Bitcoin surged to a record high this week, sparking a frenzy for the cryptocurrency. But one expert has warned about its “shaky ground”.
After surging past $42,000 per coin for the first time in history, Bitcoin has started to pull back.
Will the world’s most popular cryptocurrency plummet like it did in the past or continue to rally at high levels?
Australian market analyst Kyle Rodda has been watching closely at its activity.
“Last night’s price action showed how wild trading Bitcoin can be in the short-term,” he said. “It shed as much as around 17 per cent yesterday after coming close to that US$35,000 (A$45,500) level, before bouncing back late in US trade once again.”
Mr Rodda is sceptical about how long this surge will last.
“We are still seeing price driven mostly by momentum and speculation,” he told news.com.au. “There’s a level of popular hysteria in the price at the moment, which I think suggests the rally we’ve seen in the past fortnight is on shaky ground.”
Mr Rodda emphasised that it’s important to have a long-term view of any asset and not get caught up in the short-term mania.
“Like any asset in financial markets, and particularly ones driven so much by sentiment, Bitcoin can look overbought in the short-term, while still possessing a reasonable case to buy or hold onto it in the long-term,” he explained.
“These sorts of rallies tend to peter out when the mood of the market shifts, and speculators grow tired and either pull their profits or cut their losses,” he said.
“In saying that, in a financial universe where liquidity is ample, monetary policy loose, fiat [government-backed] currencies debased, and investors are looking for alternative stores of value, having some exposure to crypto currencies is not a bad bet.”
Mr Rodda believes the recent surge we’ve seen will eventually flatline but maintains the view that Bitcoin is one to watch for the long-term.
“Are we heading for a crypto-crash a la 2018? My personal view is I think we’ll see a correction in price that will see Bitcoin back in the low 20,000s to mid-10,000s in the short-term, so in the next few weeks to months,” he said.
“In the longer-term, I see the outlook being constructive for Bitcoin.”
He added it’s important to understand the risk factors when investing.
“The key lesson for traders or investors is to understand the risks of a very volatile asset and exercise caution,” Mr Rodda said.
“If buying up here to hold for the long-term, then showing patience and a relatively high tolerance for pain is required. There’s also a lot of sense in waiting until the exuberance comes out of the market before making a foray into Bitcoin and other cryptos.”
Australia head of global cryptocurrency company Luno, Byron Goldberg, told news.com.au that the recent surge in Bitcoin could be just the beginning of a wild ride for cryptocurrency in 2021.
“Search trends for Bitcoin are only starting to rise, still only a fraction of what they were at the peak of the 2017 high, implying we are only at the beginning of the bull run,” he told news.com.au on Monday.
“This bullish news also relieves the tension that this rally is a momentum rally being lead by irrational speculators.”

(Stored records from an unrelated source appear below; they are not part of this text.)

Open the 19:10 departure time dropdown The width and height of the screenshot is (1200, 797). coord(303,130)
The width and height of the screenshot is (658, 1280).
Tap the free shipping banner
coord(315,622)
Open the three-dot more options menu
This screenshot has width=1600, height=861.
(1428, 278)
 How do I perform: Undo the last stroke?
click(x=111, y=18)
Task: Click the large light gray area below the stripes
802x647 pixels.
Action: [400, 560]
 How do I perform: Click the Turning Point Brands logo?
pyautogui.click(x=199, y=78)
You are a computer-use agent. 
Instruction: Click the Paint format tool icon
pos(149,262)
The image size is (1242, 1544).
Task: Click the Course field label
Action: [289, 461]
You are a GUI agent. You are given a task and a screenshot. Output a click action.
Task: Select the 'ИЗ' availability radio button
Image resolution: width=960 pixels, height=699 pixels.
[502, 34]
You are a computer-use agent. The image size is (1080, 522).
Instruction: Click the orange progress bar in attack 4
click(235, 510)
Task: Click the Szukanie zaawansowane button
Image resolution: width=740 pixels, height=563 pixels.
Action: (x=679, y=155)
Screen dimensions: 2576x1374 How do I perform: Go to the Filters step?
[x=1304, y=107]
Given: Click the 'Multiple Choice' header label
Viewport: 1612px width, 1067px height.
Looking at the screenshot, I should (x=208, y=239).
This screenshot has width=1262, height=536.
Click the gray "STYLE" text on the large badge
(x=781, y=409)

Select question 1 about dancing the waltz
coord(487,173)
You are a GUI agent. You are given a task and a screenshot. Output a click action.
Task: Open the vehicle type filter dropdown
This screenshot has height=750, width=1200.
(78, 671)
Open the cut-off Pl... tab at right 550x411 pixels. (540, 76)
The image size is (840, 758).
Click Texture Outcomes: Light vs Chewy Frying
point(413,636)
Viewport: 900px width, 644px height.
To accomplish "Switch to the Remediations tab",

He added Bitcoin isn’t the only cryptocurrency that’s surging, as he watches other cryptos such as Ethereum rally in the market.
“It seems like 2021 should be a good year for Ethereum too,” he said.
Bitcoin was created by a mystery person or group under the name of Satoshi Nakamoto in 2009.
The cryptocurrency exists without a central bank and can be sent from user to user on the peer-to-peer bitcoin network without the need for intermediaries.
There is speculation Bitcoin could become an alternative to gold – the traditional safe-haven investment.
A leaked report from Citi in December referred to the cryptocurrency as “21st century gold”.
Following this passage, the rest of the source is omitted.